Growing up reading the Bible, it was always obvious the people within those pages were seeking God. The Bible was a collection of stories of people who wanted to know God, please God, feel God. They didn't seem all that different from me, other than the crazy things that happened to them - which I often prayed would not happen to me.

That said, they all were asking the same questions and revealing the same feelings as the words in Denver's song, Looking for Space. They were looking to try and reach the stars. They sometimes felt like they were almost there. Sometimes they flew like an eagle, and sometimes they were deep in despair. If there was an answer, it was found in accepting what was - not what wasn't. Sometimes they felt alone and separated from God, and sometimes they didn't. The only thing that kept them connected was faith in something bigger than them, something that connected them to that. And, lastly, they were always trying to learn, know, and understand. Questioning and seeking understanding was at the core of everything being human was. This was the main question of the 70's, and it was the main question of humankind throughout history. It is the fundamental reason religion exists in the first place.

When Christians were outraged at these workshops, I was baffled by their reaction. It wasn't as if people were being told not to have religious experiences or maintain their faith. They were simply have more expansive experiences and learning to see life in new ways. How could this be a bad thing? Of course, I understood that sometimes we can be influenced by evil or bad choices, but this is part of having discernment and knowing where we are weak, requiring strengthening. It never worried me that I might lose my spiritual nature or ever consider there was any other God but God.

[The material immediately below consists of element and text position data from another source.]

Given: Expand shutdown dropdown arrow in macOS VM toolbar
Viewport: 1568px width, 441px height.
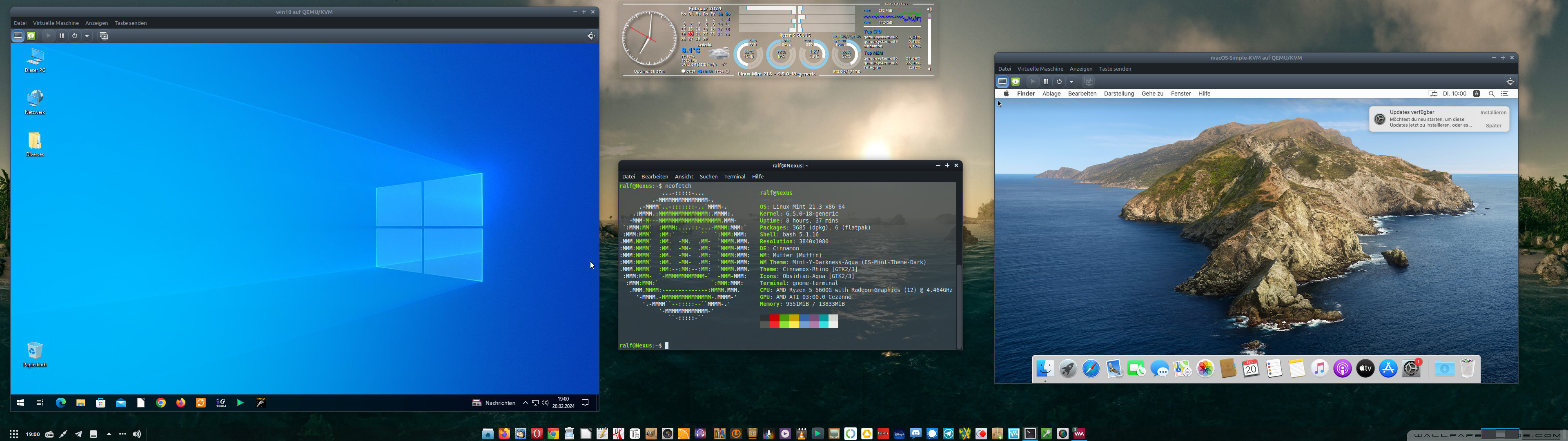Looking at the screenshot, I should pos(1072,82).
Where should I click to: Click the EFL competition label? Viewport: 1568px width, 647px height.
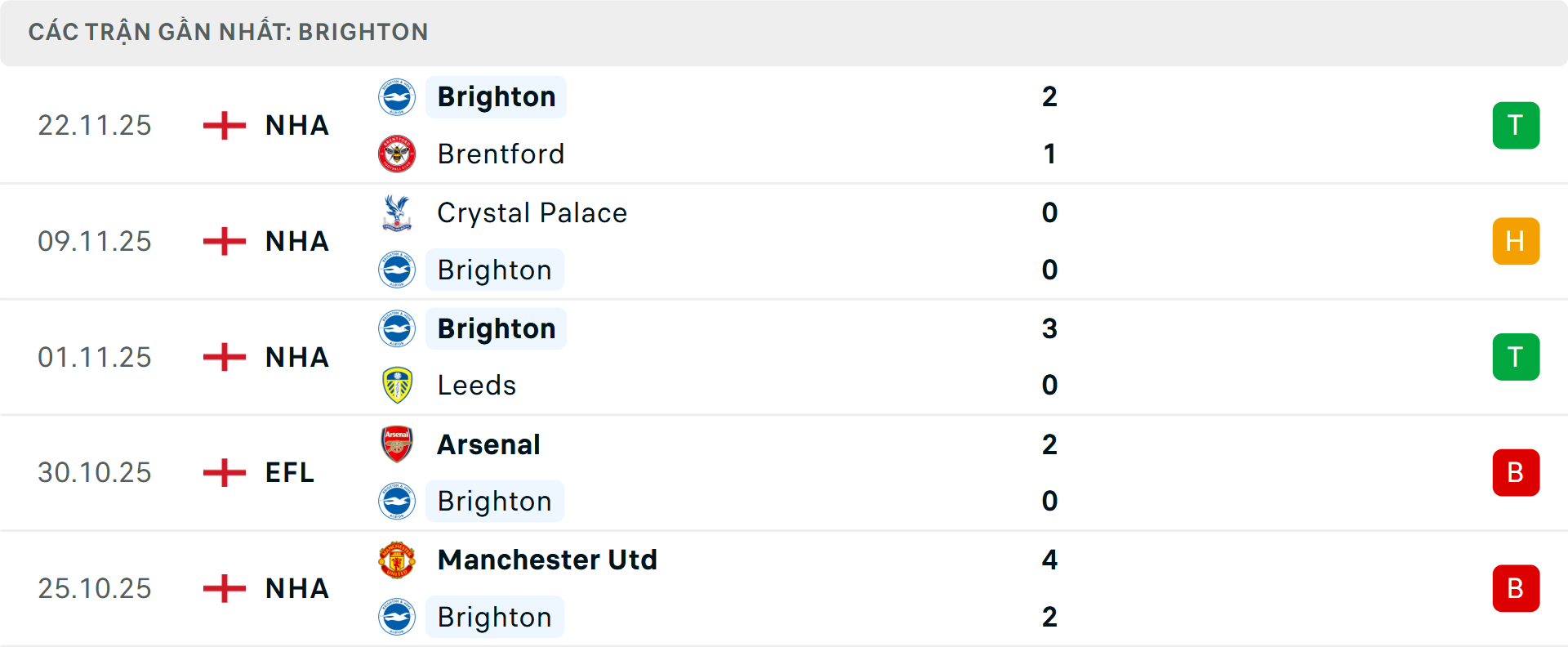point(290,472)
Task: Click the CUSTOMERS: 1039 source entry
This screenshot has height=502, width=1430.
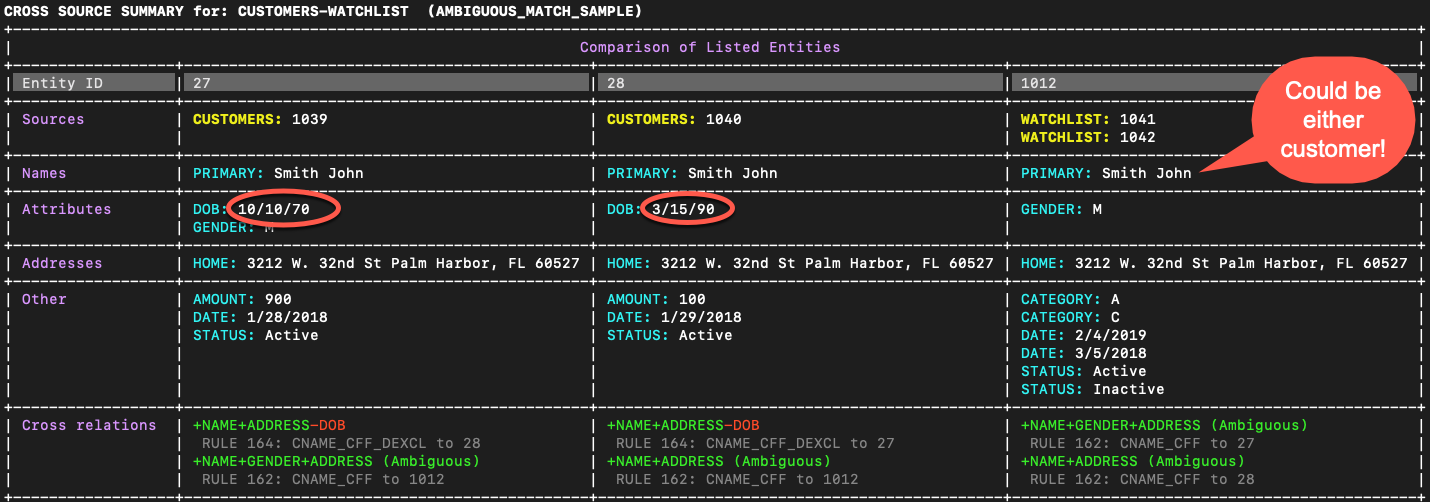Action: (x=260, y=119)
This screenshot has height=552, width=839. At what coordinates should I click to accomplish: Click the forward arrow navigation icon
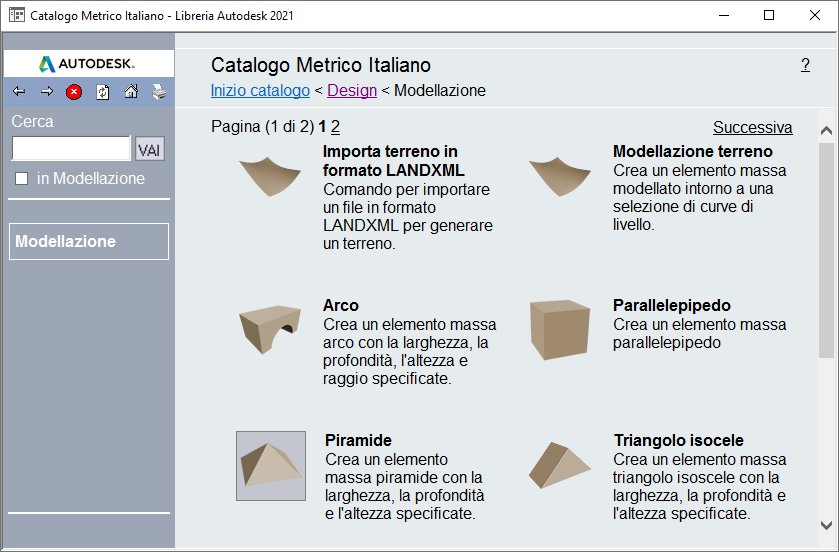pyautogui.click(x=46, y=92)
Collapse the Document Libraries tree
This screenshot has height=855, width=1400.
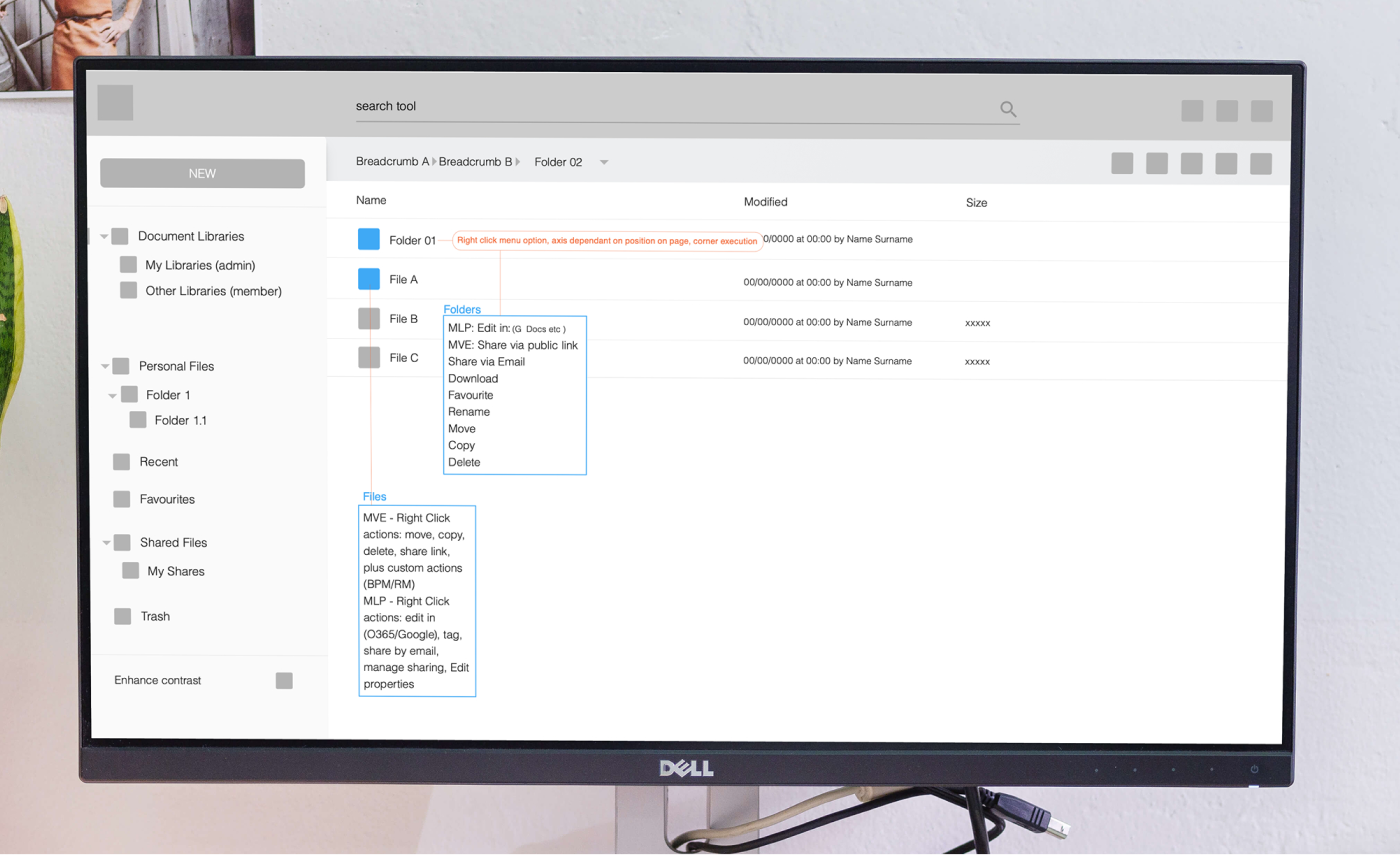click(x=104, y=237)
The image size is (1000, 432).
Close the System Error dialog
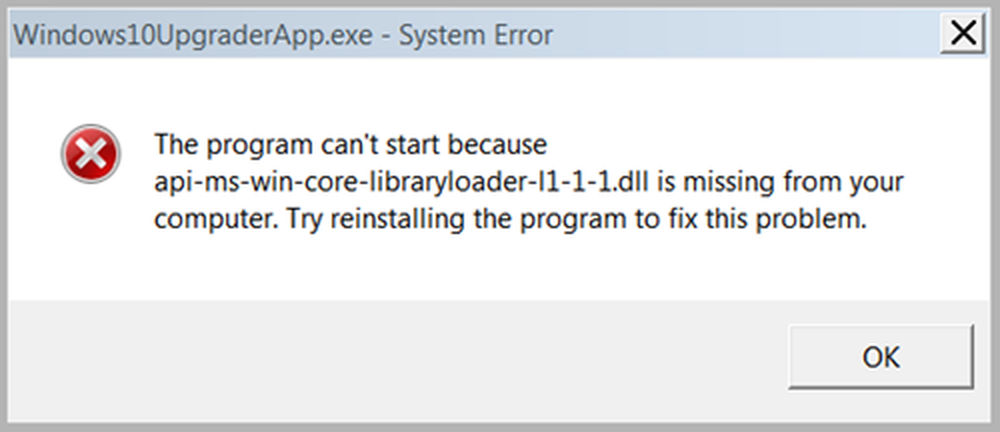(962, 36)
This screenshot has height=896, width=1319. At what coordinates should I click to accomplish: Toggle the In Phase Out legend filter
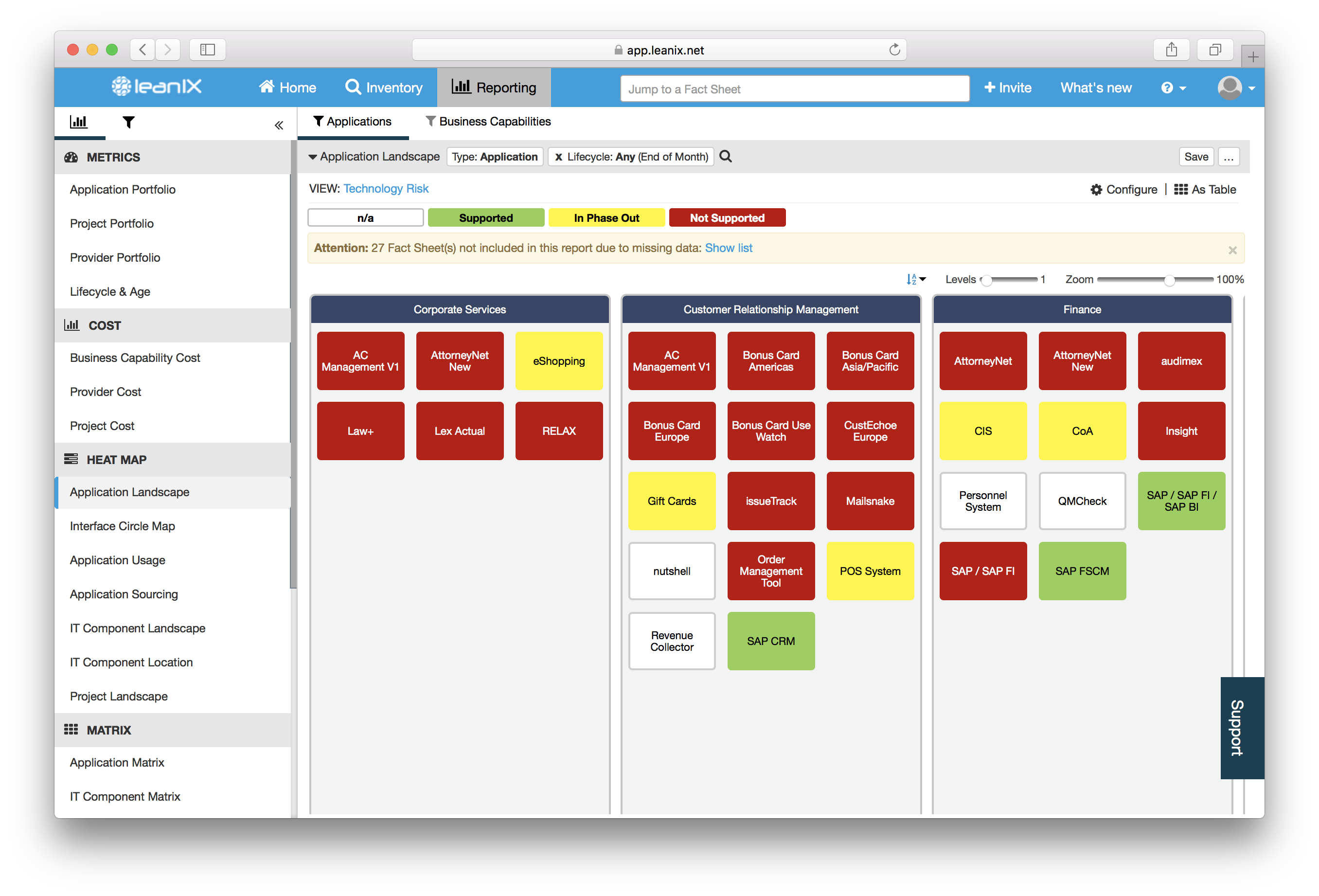pyautogui.click(x=606, y=218)
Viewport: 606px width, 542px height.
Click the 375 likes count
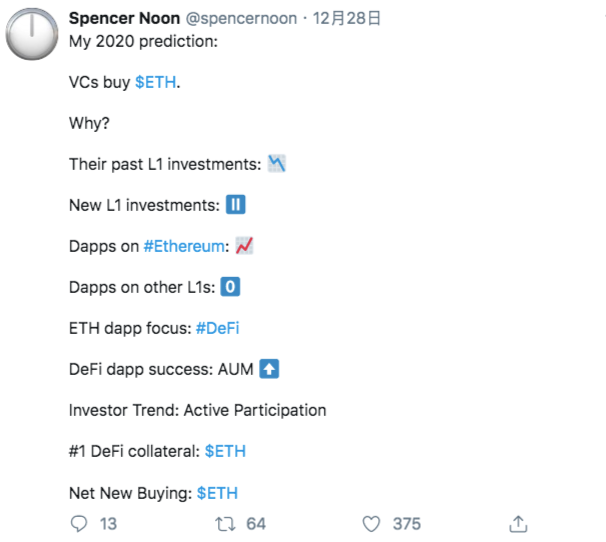(x=407, y=524)
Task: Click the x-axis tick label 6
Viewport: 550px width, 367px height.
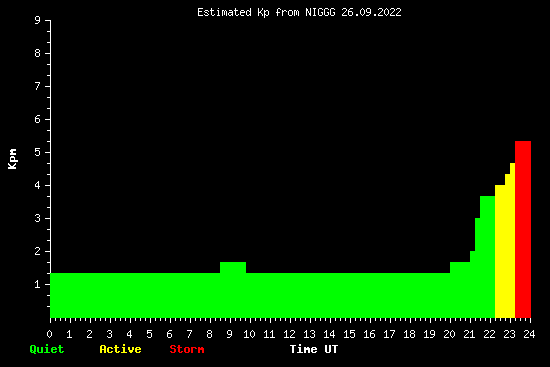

How could I? God was all that is. What else was there?

It's never been any different. Not now. Not then.

As the song says, I'm looking to find out who I am. When we understand what it means to be 'in Christ,' and we look to what that really means through the actual behavior and words of Jesus, we will usually find it's just that it's just that way. It is just that way because the complexity of God, nature, and life is that much bigger than we are. If it wasn't, we'd miss out on the wonder and awe, the reverence and the holy. It's allowing it to be that calls us to it's mystery. On the other hand, we could see 'it's just that it's just that way,' as meaning we are meaningless cretures who happen to feel, and our lives are simply a drop in the bucket of time.

You can decide which lens you prefer. I know which one I choose.